FRESH Narratives
By Tom Wachunas
“…In my juror’s statement from last year’s
FRESH, I spoke about the presence of our nation’s political and social crisis
that I saw in the works submitted. We are reeling in shock; now we begin to
join together to heal, stand for the causes we hold true, and find ways to move
ahead as one. FRESH 2017 explores new definitions of space and this new place
that we must all learn to navigate and inhabit together.… If FRESH 2017 was a
reeling in the face of a shocking new narrative, FRESH 2018 is about artists
constructing a better narrative.” - Artist
Charles Beneke, Juror for FRESH 2018
EXHIBIT: 14th annual FRESH, through March 31 / Summit ArtSpace, 140 E. Market St.,
Akron / Hours: Noon to 7 p.m. Thursdays-Fridays, noon to 5 p.m. Saturdays /
Information: 330-376-8480/ www.summitartspace.org
ARTIST PANEL DISCUSSION Thursday, March 22,
7 pm / Free and open to the public / Reserve your seat at http://bit.ly/2BBUzlq
I’m very pleased to
report that my mixed-media relief painting, “After the Sermon,” was selected to
be in this exhibit, and grateful to be in the company of so many truly engaging
works from 34 artists, chosen from 150 submissions. I wrote here about my piece back
in October, 2017, so if you missed that post and you’re interested, here’s a
link:
A particularly
‘fresh’ aspect of this exhibit is the adjudication procedure. Artist Charles
Beneke was the sole juror for last year’s FRESH exhibit, and he was asked to
return this year in the same capacity. In his juror’s statement (excerpted
above), Beneke explains, “The organizers were curious to see how time and
cultural movement in this volatile era could have affected the artists of our
region and how any potential changes may have become manifest in the artworks
they produced and chose to submit as evidence of who they are one year later.” I highly recommend reading his full
statement, so once again, here’s a link:
I didn’t see FRESH
2017, but evidently there were threaded through it manifestations of the
sociopolitical Sturm und Drang of our
time – our “volatile era.” If I’m
reading Beneke’s assessment of the current show correctly, this year’s
installment is distinguished by a comparatively different kind of probity, a
lens-shifting of sorts.
Eminently
noticeable in this exhibit is its pervasive inwardness - a palpable arc of
personal introspection, discovery, and yes, mystery. The pieces I find most
compelling aren’t only visually beguiling but also conceptually and
psychologically insistent. Some of them keep singing in my memory like a song I
can’t stop humming even if I’ve forgotten the words.

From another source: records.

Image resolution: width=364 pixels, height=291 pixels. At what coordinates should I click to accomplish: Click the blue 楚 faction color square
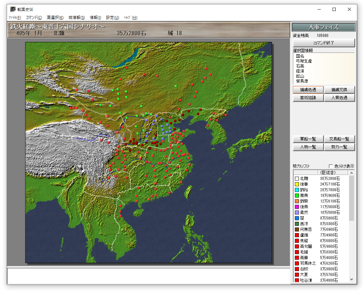(297, 218)
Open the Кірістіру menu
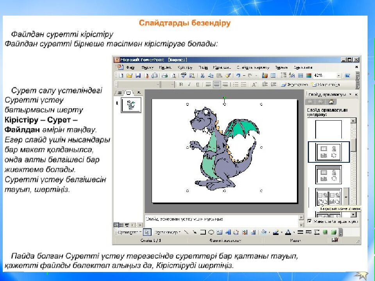The height and width of the screenshot is (281, 375). pyautogui.click(x=185, y=67)
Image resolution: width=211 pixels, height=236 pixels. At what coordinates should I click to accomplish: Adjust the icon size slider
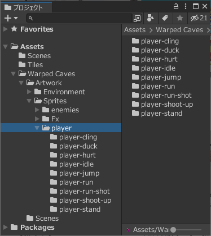pyautogui.click(x=186, y=230)
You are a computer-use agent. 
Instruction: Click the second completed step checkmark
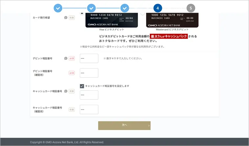coord(91,8)
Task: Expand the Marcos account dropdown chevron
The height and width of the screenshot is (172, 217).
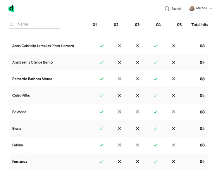Action: [211, 9]
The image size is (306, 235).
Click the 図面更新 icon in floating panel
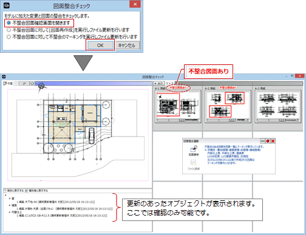tap(194, 149)
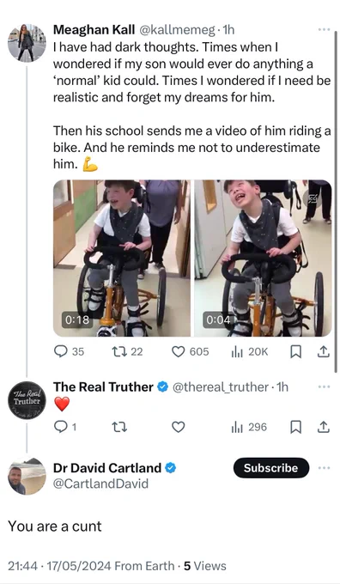Like The Real Truther's reply
The height and width of the screenshot is (584, 340).
point(179,427)
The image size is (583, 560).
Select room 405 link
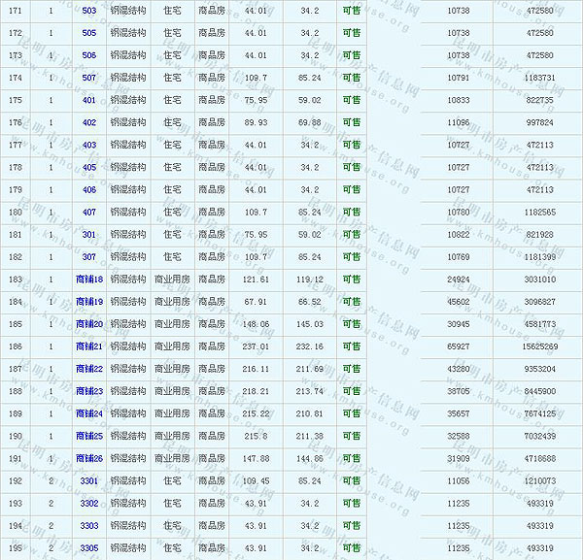coord(88,167)
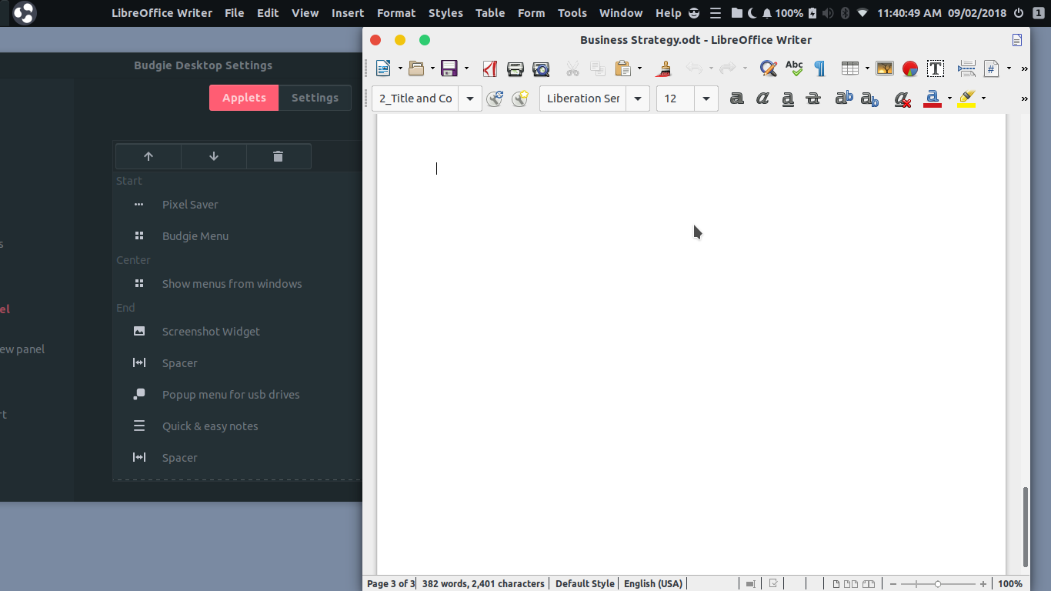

A substantial portion of the paint in Catherine
Spencer’s abstract oil on gessoed woodboard, Separation Anxiety, looks like it was applied with a putty knife, erasing
some shapes and color passages while simultaneously creating others. And then
there’s that odd vertical divide right down the middle. It’s a stream of
self-conscious mark-making that maybe
wants to harmonize with its surrounds, yet ultimately disrupts the
composition’s equilibrium. Purposeful, or accidental? Anxiety indeed.
Robert Carpenter’s
fascinating three-sided Sketch is a sculptural work made from wood,
plaster, gauze, and paint. It’s an unusual spatial configuration that hangs
perpendicular to the wall and has the look of an improvisation with scrappy
found materials. The formal complexity of
this 3D drawing conjures a wrecked building being salvaged and re-assembled, a
ravaged space being repaired.
Holy
Games is a sprawling abstract work on paper by Jack St. John. His layered
strata of acrylic, ink, pastel, and spray paint make for an active surface,
seething with idiosyncratic scribbles, frenetic splotches, and broad scrapes.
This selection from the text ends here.